She stepped into the shower.  The water felt warm against her skin, even when it touched the bruises the battlesuit had left behind.  If she did stay with Fitz, and part of her
wanted
to stay with Fitz, she resolved to ask for augmentation of her own. 
Real
combat soldiers, marching across alien worlds in battlesuits, didn't wind up covered in bruises.  Some of them
lived
in their suits for days on end.

 

“We’re about to enter phase space,” Mai said, through the intercom.  “Mariko, I have orders to tell you to sleep.  We’ll wake you up when something interesting happens.”

 

Mariko nodded, stepped out of the shower and dried herself as the ship slid into phase space.  A moment later, she stumbled to her bunk and turned out the light.  She was asleep almost before her head hit the pillow.

Chapter Thirty-One

 

“I don’t recall seeing this part of the ship before,” Mariko said.
  The cabin had lost its bunk, shower and compartments for guests to stow their luggage.  Instead, there was a single chair positioned in the exact centre of the room, where Red sat, tied firmly to the metal.  A set of tubes had been linked to her arm, providing food and drink to keep her reasonably healthy. 

 

“I reconfigured it,” Fitz explained.  “You’ll be amazed at how much of this ship is reconfigurable.”

 

“I’m not sure I would be amazed by anything right now,” Mariko said.  “What do you intend to do with her?”

 

Red stared at her, cold murder clearly visible in her eyes.
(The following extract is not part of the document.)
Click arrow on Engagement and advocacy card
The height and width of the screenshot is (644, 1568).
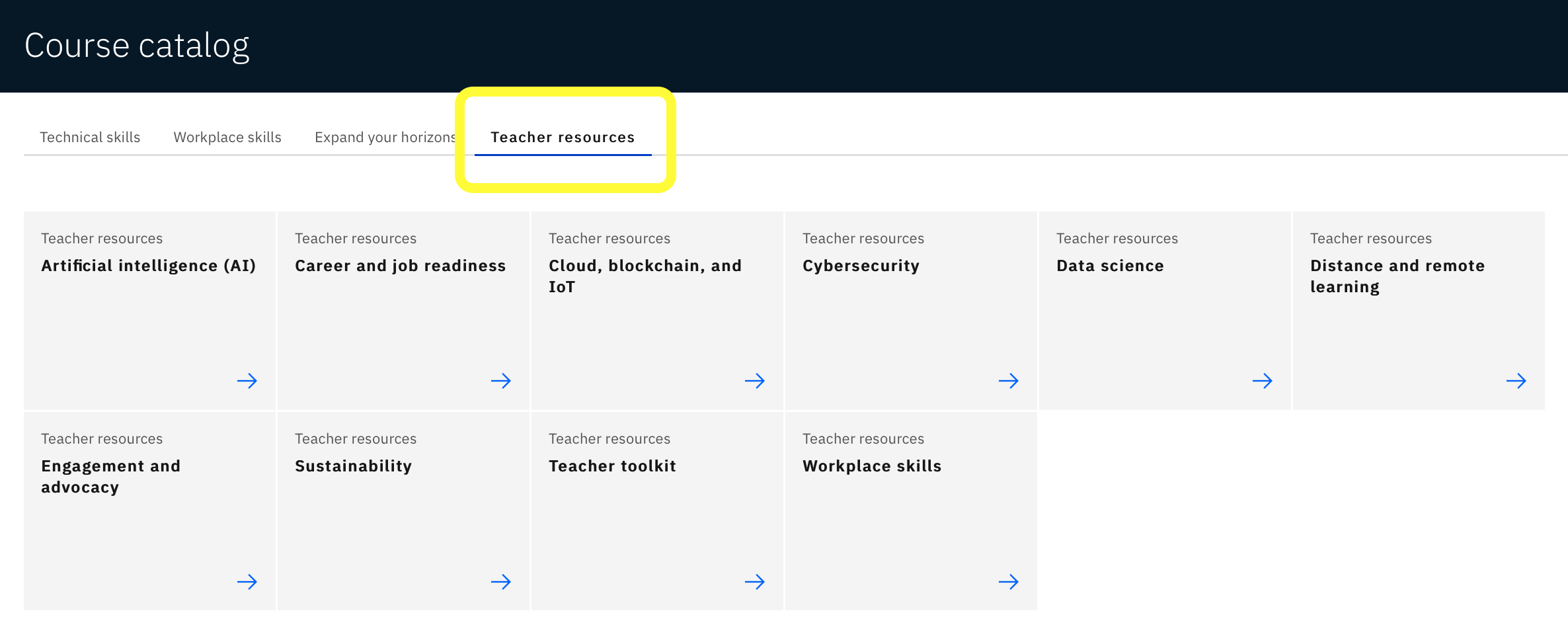point(247,582)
But Red said nothing.

 

Fitz attached another device to Red’s forehead.  “Interrogate her,” he said, simply.  “Or at least I’m going to try.  Secessionists give their important agents implants that suicide if they detect that they are being interrogated.”  He looked at Red.  “Isn't that true?”

 

Red merely glared at him. 

 

“It’s a bit of a problem,” Fitz admitted.  “Try to drug her, and the implant will turn her brain into ashes.  Direct neural simulation?  Her brain turns to ashes.  Simple, old-fashioned torture?  That’s very bad news for her, too.”  He grinned.  “Not least because torture is nothing more than inflicting pain, which means that sometimes an implant can decide that an injured person is being tortured and kill her.  That was actually how we managed to uncover a Secessionist ring on Zebra IV.”

 

He straightened up and peered down at Red. 

 

“I know, you’ve probably been prepared to resist tricks that won’t set off your implant,” he said, addressing her.  “But I don’t think that you’re really prepared for something that is nothing more than a lie detector.  Are you?”

 

Red said nothing. 

 

“This is how it is going to go,” Fitz said.  “I am going to ask you some questions.  You are going to give me the answers.”

 

“Get fucked,” Red said, icily.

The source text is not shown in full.